I am reading this notes.
Definition 1:
Let $R$ be a commutative ring with $1$. Let $S$ be a set. A free $R$-module $M$ on generators $S$ is an $R$-module $M$ and a set map $i:S\rightarrow M$ such that, for any $R$-module $N$ and any set map $f : S \rightarrow N$, there is a unique $R$-module homomorphism $\bar{f} : M \rightarrow N$ such that $\bar{f}\circ i = f : S \rightarrow N$. The elements of $i(S)$ in $M$ are an $R$-basis for $M.$
Definition 2: $M$ is a free $R$-module if $M$ has a basis.
We know that Definition 1 is equivalent to Definition 2. So we can choose anyone of them to define free module. If we choose the Definition 2 then it is very easy to give examples of free module, for example, the $R$-módule $_{R}R$ is free, but we have to work a lot more in order to show that free modules really exist by using the Definition 1.
My question is: Is there a practical or theoretical advantage to choose the Definition 1 instead of the Definition 2?
PS I am self-studying Module Theory, and I find more natural the Definition 1.
In practice one often views the map $i$ (as in definition $1$) as an inclusion; then definition $1$ defines a free $R$-module $M$ in terms of how you can define $R$-linear maps from $M$ to another $R$-module: just assign the values on $S$ as you wish, and you can linearly extend in a unique way. This is used all the time. Definition $1$ also makes the connection between the terms "free $R$-module", "free commutative $R$-algebra" (aka polynomial ring over $R$), "free group", etc. very clear: it basically the same universal property. This leads to the categorical point of view, e.g., that the functor $F:\mathbf{Set}\rightarrow\mathbf{R-Mod}$ (assigning to a set $S$ the free $R$-module $F(S)$ generated by $S$) is left adjoint to the forgetful functor $U:\mathbf{R-Mod}\rightarrow\mathbf{Set}$.

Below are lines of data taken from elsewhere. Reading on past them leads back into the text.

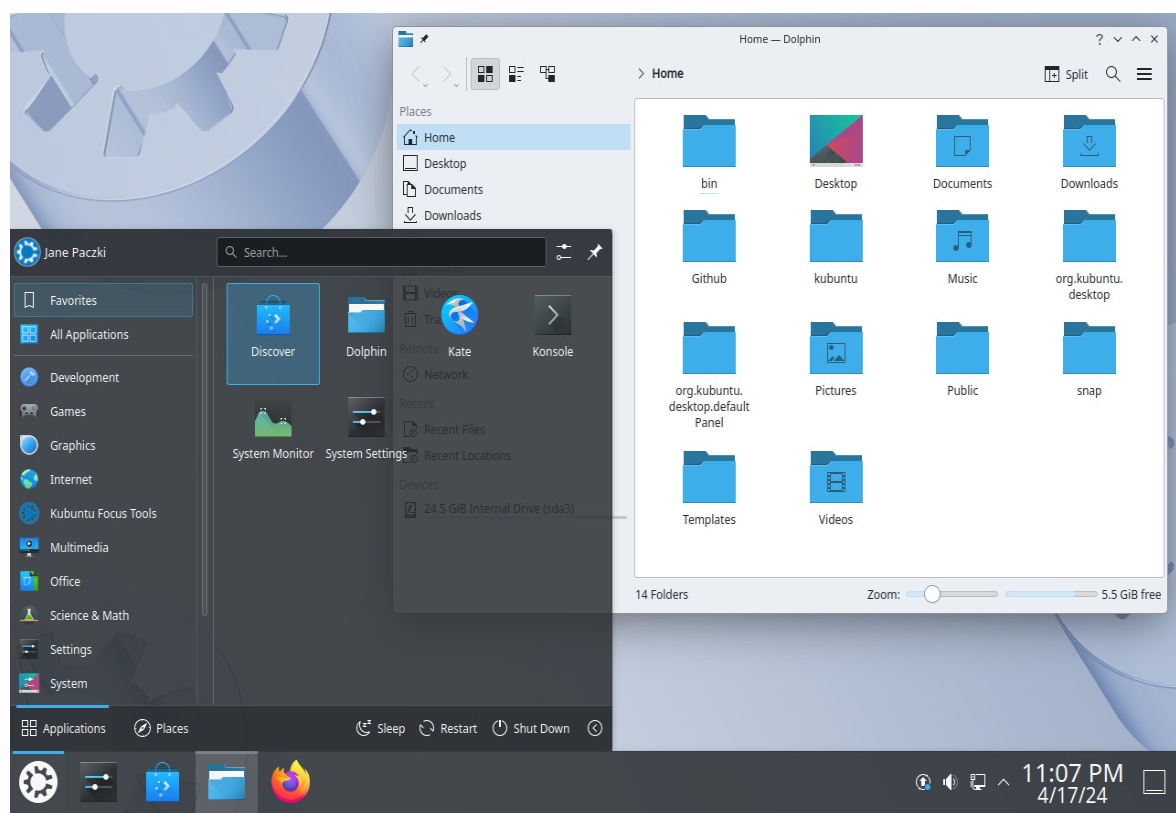
Task: Select the Icons view mode in Dolphin
Action: [x=485, y=73]
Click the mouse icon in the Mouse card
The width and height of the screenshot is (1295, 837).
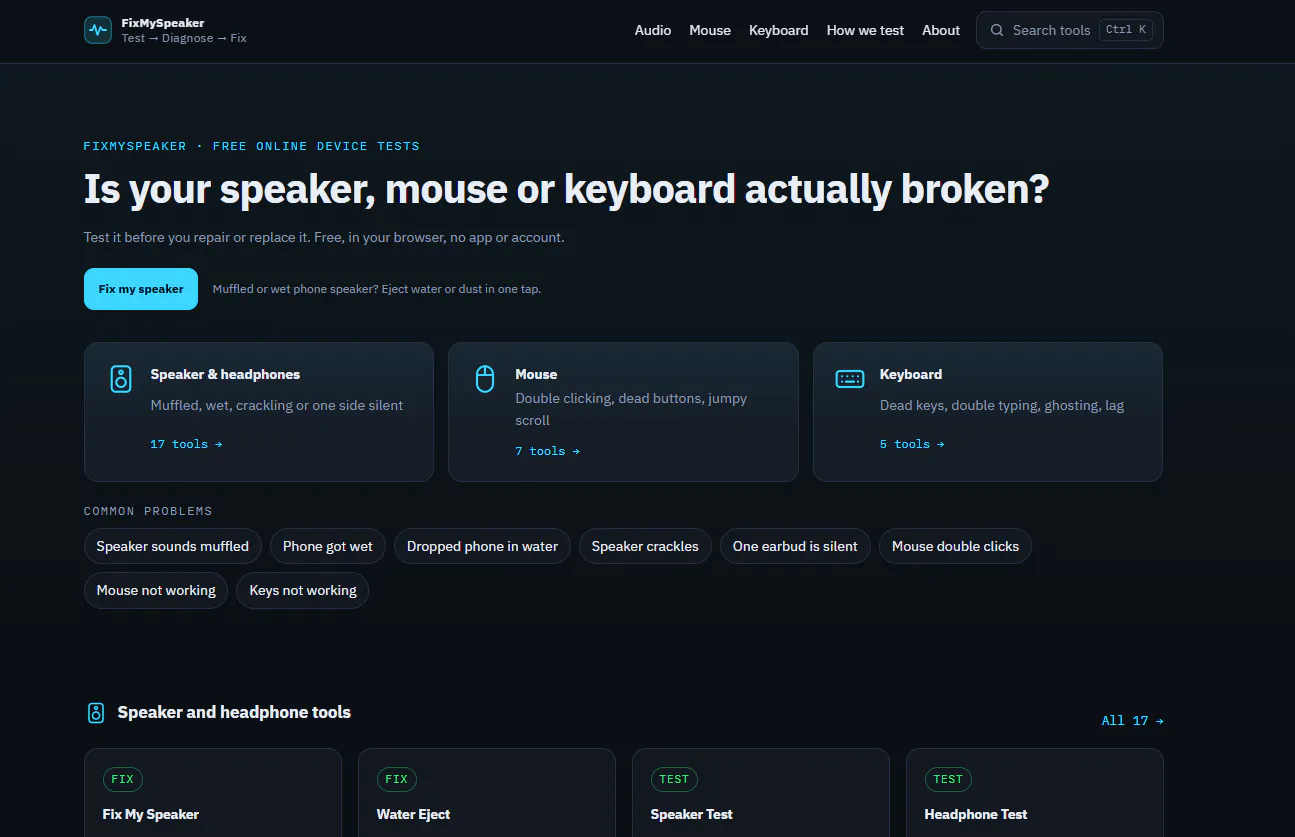485,379
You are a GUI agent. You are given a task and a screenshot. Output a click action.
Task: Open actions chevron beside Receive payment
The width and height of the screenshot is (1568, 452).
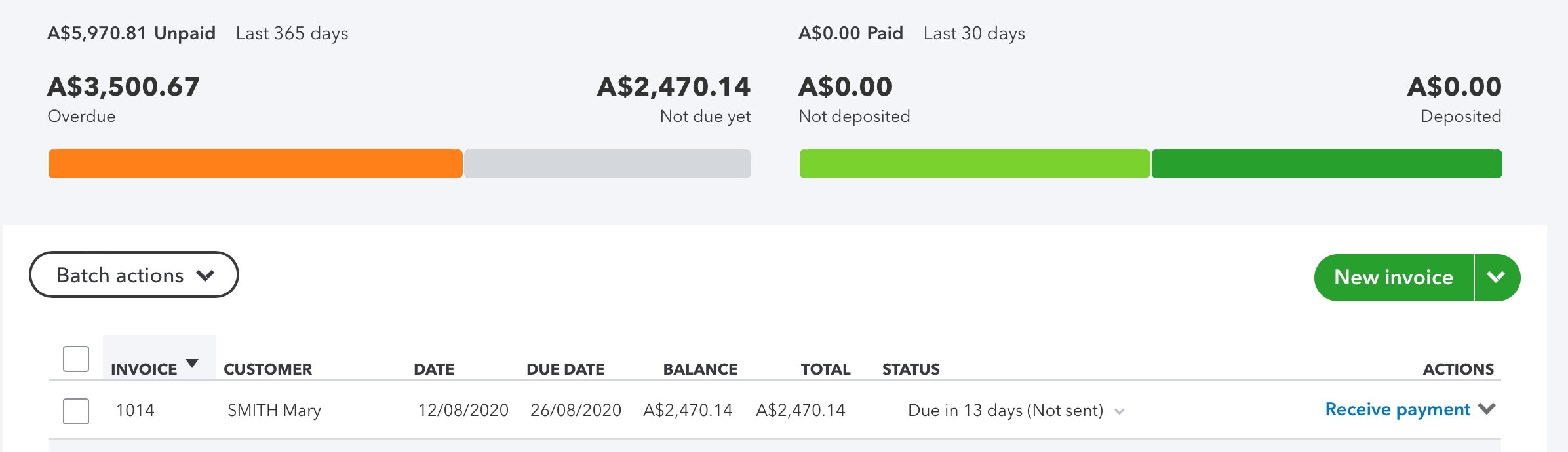click(x=1487, y=409)
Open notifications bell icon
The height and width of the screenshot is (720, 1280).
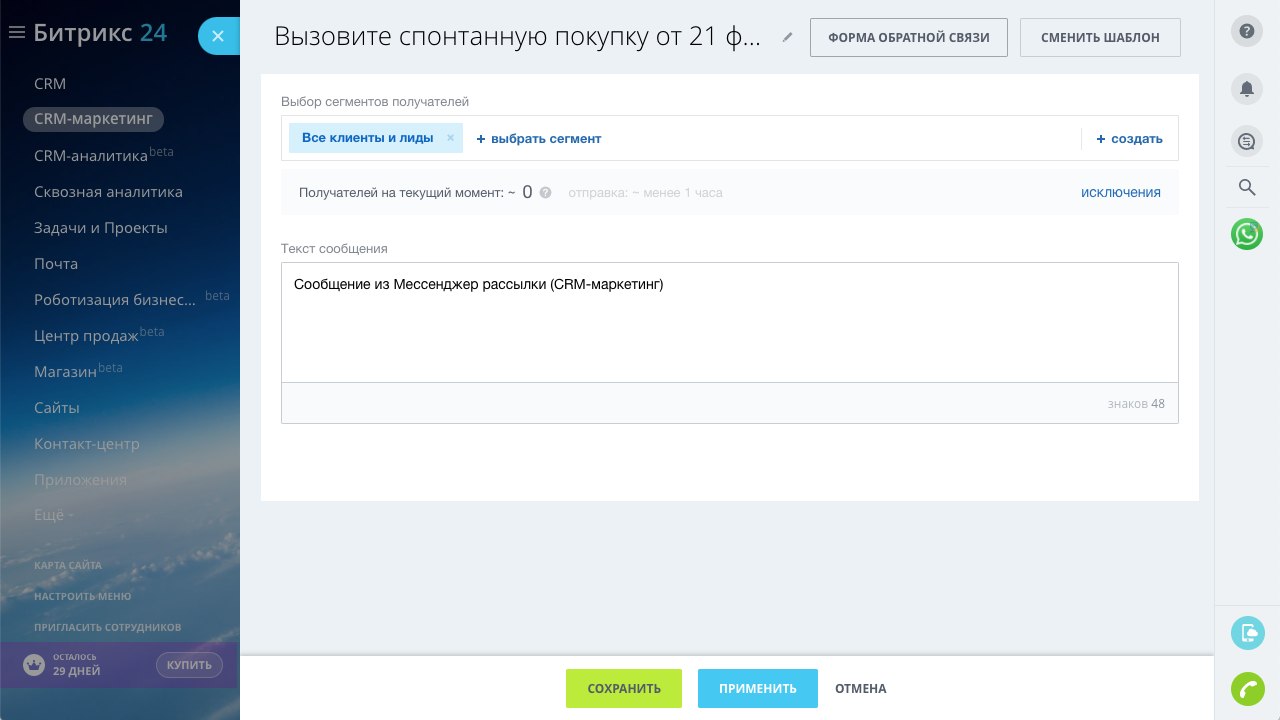point(1247,88)
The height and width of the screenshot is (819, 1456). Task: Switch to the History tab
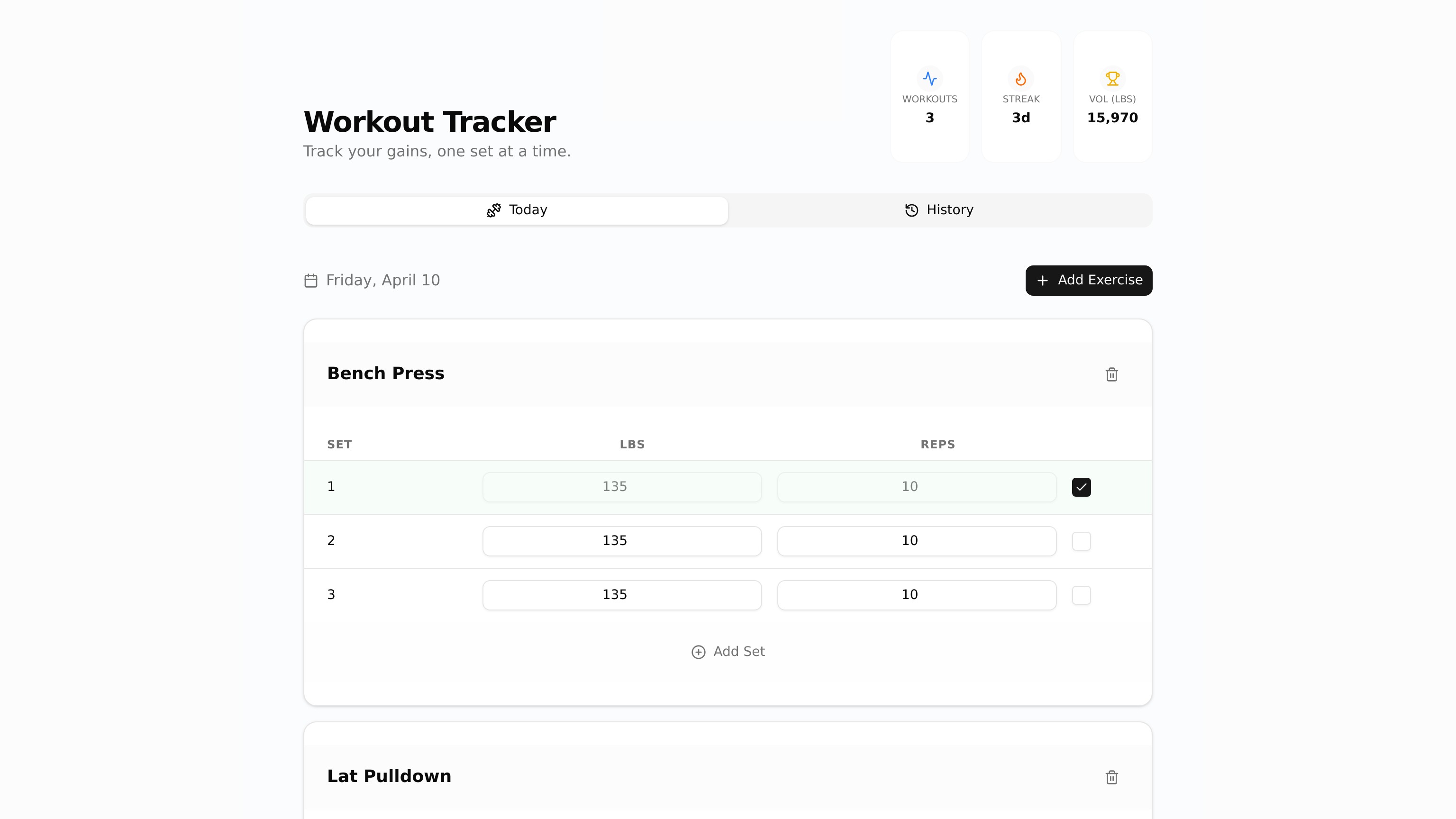[939, 210]
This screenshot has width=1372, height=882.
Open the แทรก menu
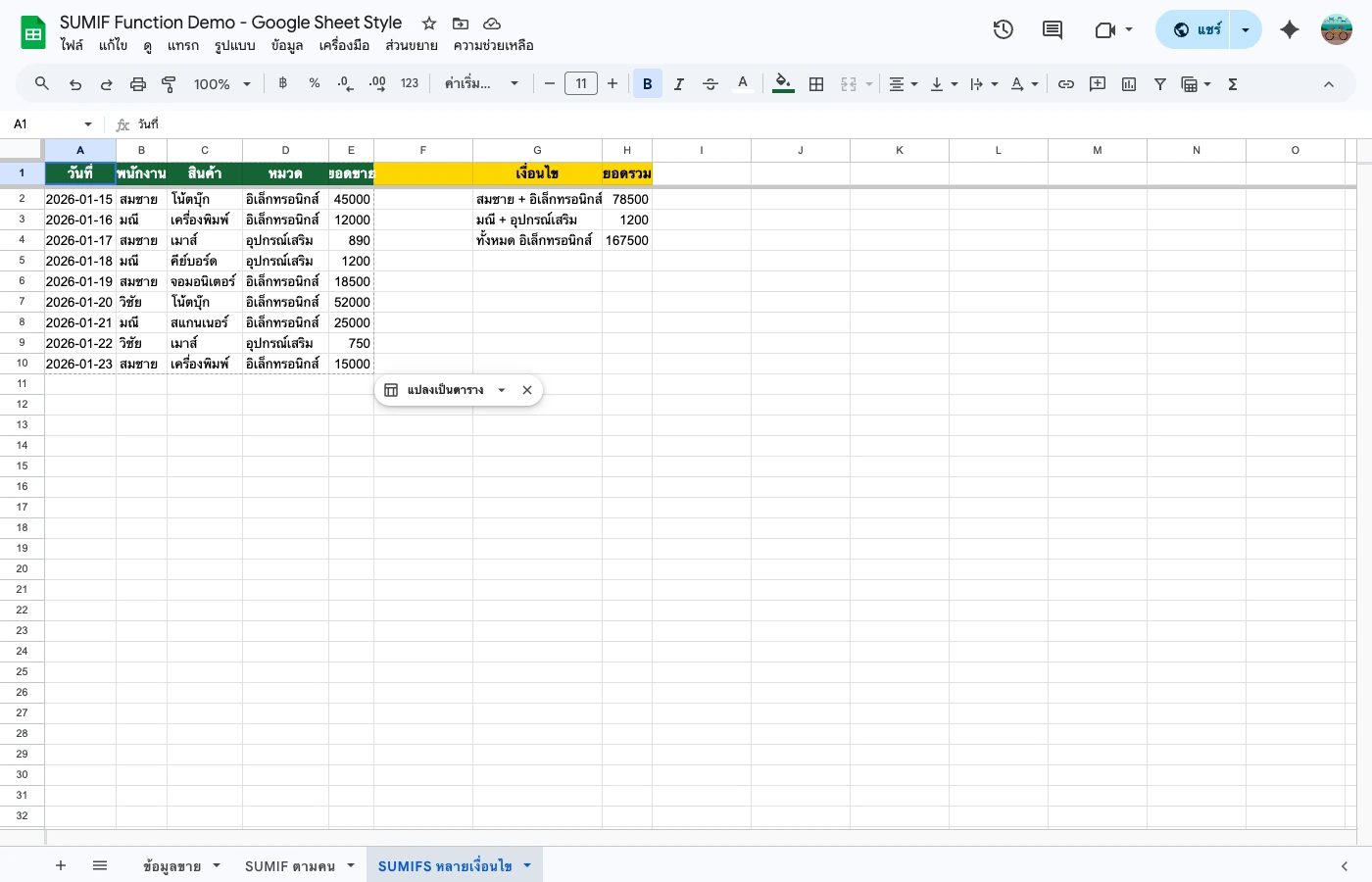point(182,45)
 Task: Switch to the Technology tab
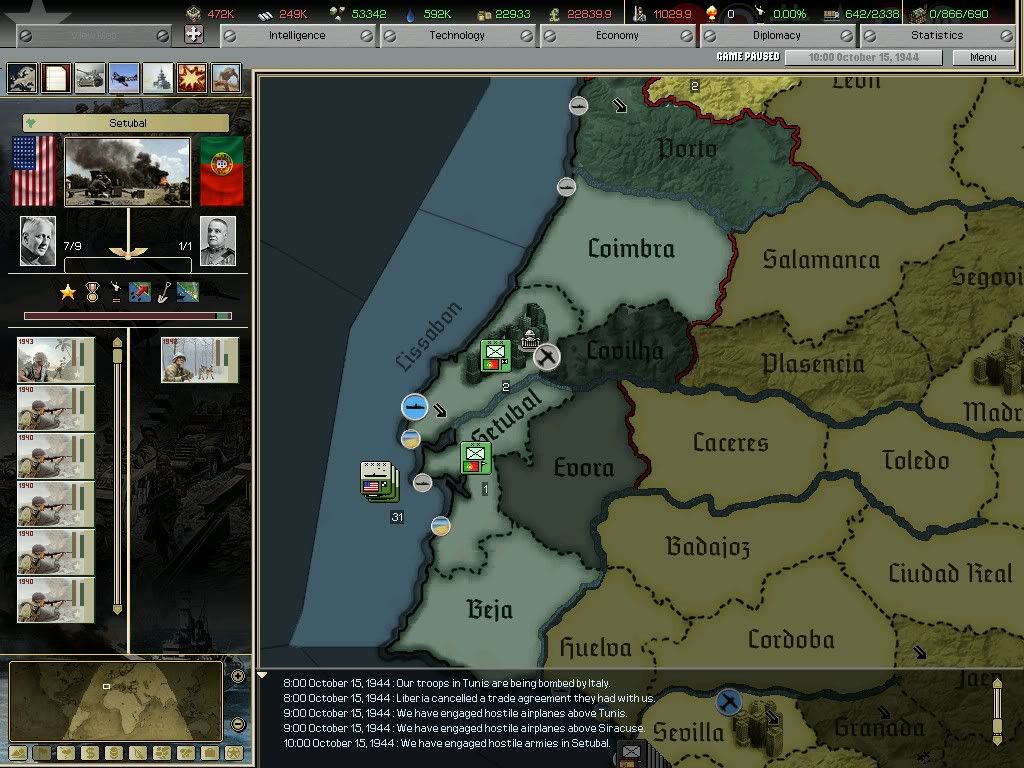click(457, 35)
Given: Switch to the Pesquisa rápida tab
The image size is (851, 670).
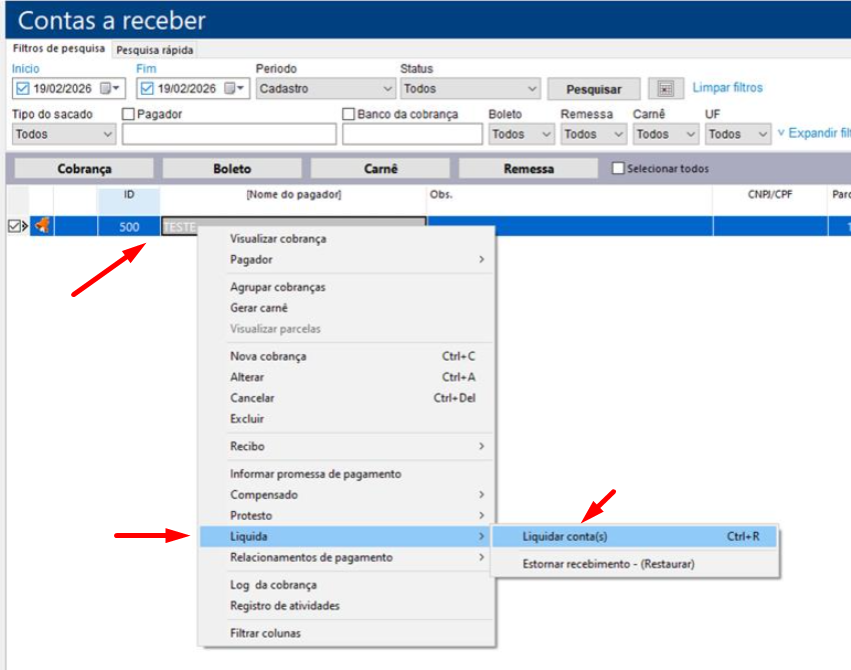Looking at the screenshot, I should point(154,50).
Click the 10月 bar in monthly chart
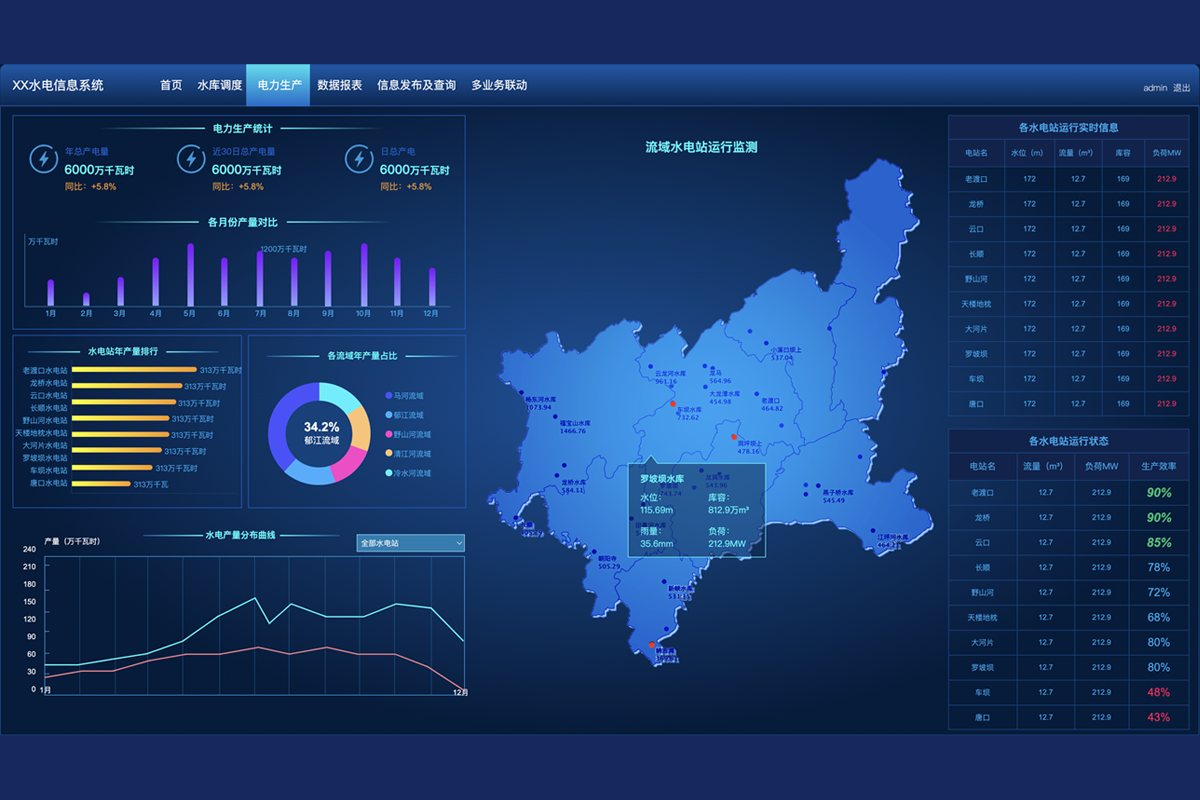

Also, the first definition is often used to define important objects in various branches of mathematics, for instance the singular chain groups. Let $X$ be a topological space and $S$ be the set of all continuous maps from the standard $n$-simplex $\Delta_n$ to $X$. Then the free $\mathbf{Z}$-module generated by $S$ is by definition the abelian group of singular $n$-chains of $X$ (denoted $S_n(X)$).